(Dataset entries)
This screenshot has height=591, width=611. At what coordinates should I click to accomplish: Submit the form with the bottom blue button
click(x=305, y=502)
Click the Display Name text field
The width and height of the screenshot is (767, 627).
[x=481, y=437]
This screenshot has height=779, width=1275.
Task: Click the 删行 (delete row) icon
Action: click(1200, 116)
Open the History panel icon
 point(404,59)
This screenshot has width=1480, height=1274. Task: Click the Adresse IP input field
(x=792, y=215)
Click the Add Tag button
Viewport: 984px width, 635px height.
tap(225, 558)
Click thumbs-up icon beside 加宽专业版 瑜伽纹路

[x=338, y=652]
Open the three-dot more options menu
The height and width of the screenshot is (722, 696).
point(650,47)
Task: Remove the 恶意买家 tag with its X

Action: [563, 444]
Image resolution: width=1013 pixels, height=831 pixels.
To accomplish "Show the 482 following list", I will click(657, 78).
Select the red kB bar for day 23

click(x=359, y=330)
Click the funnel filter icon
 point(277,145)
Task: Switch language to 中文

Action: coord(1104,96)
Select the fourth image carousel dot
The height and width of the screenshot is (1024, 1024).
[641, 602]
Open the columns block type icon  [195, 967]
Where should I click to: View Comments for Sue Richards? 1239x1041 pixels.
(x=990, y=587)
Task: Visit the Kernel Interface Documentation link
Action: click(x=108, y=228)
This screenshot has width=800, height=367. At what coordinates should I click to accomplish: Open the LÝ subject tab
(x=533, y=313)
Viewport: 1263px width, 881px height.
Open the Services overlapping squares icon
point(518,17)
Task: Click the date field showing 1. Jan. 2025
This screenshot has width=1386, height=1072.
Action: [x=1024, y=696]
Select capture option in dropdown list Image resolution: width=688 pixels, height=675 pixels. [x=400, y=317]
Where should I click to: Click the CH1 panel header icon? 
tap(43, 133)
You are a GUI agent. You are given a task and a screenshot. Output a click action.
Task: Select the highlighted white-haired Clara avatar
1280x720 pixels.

*The problem*
Go through the entries above and restate each one exactly.

*Your response*
This screenshot has height=591, width=611. At what coordinates should I click to accomplish: Submit the form with the bottom blue button
click(x=305, y=502)
Click the Display Name text field
The width and height of the screenshot is (767, 627).
[x=481, y=437]
This screenshot has height=779, width=1275.
Task: Click the 删行 (delete row) icon
Action: click(1200, 116)
Open the History panel icon
 point(404,59)
This screenshot has width=1480, height=1274. Task: Click the Adresse IP input field
(x=792, y=215)
Click the Add Tag button
Viewport: 984px width, 635px height.
tap(225, 558)
Click thumbs-up icon beside 加宽专业版 瑜伽纹路

[x=338, y=652]
Open the three-dot more options menu
The height and width of the screenshot is (722, 696).
point(650,47)
Task: Remove the 恶意买家 tag with its X

Action: [563, 444]
Image resolution: width=1013 pixels, height=831 pixels.
To accomplish "Show the 482 following list", I will click(657, 78).
Select the red kB bar for day 23

click(x=359, y=330)
Click the funnel filter icon
 point(277,145)
Task: Switch language to 中文

Action: coord(1104,96)
Select the fourth image carousel dot
The height and width of the screenshot is (1024, 1024).
[641, 602]
Open the columns block type icon  [195, 967]
Where should I click to: View Comments for Sue Richards? 1239x1041 pixels.
(x=990, y=587)
Task: Visit the Kernel Interface Documentation link
Action: click(x=108, y=228)
This screenshot has width=800, height=367. At what coordinates should I click to accomplish: Open the LÝ subject tab
(x=533, y=313)
Viewport: 1263px width, 881px height.
Open the Services overlapping squares icon
point(518,17)
Task: Click the date field showing 1. Jan. 2025
This screenshot has width=1386, height=1072.
Action: [x=1024, y=696]
Select capture option in dropdown list Image resolution: width=688 pixels, height=675 pixels. [x=400, y=317]
Where should I click to: Click the CH1 panel header icon? 
tap(43, 133)
You are a GUI agent. You are given a task and a screenshot. Output a click action.
Task: Select the highlighted white-haired Clara avatar
1280x720 pixels.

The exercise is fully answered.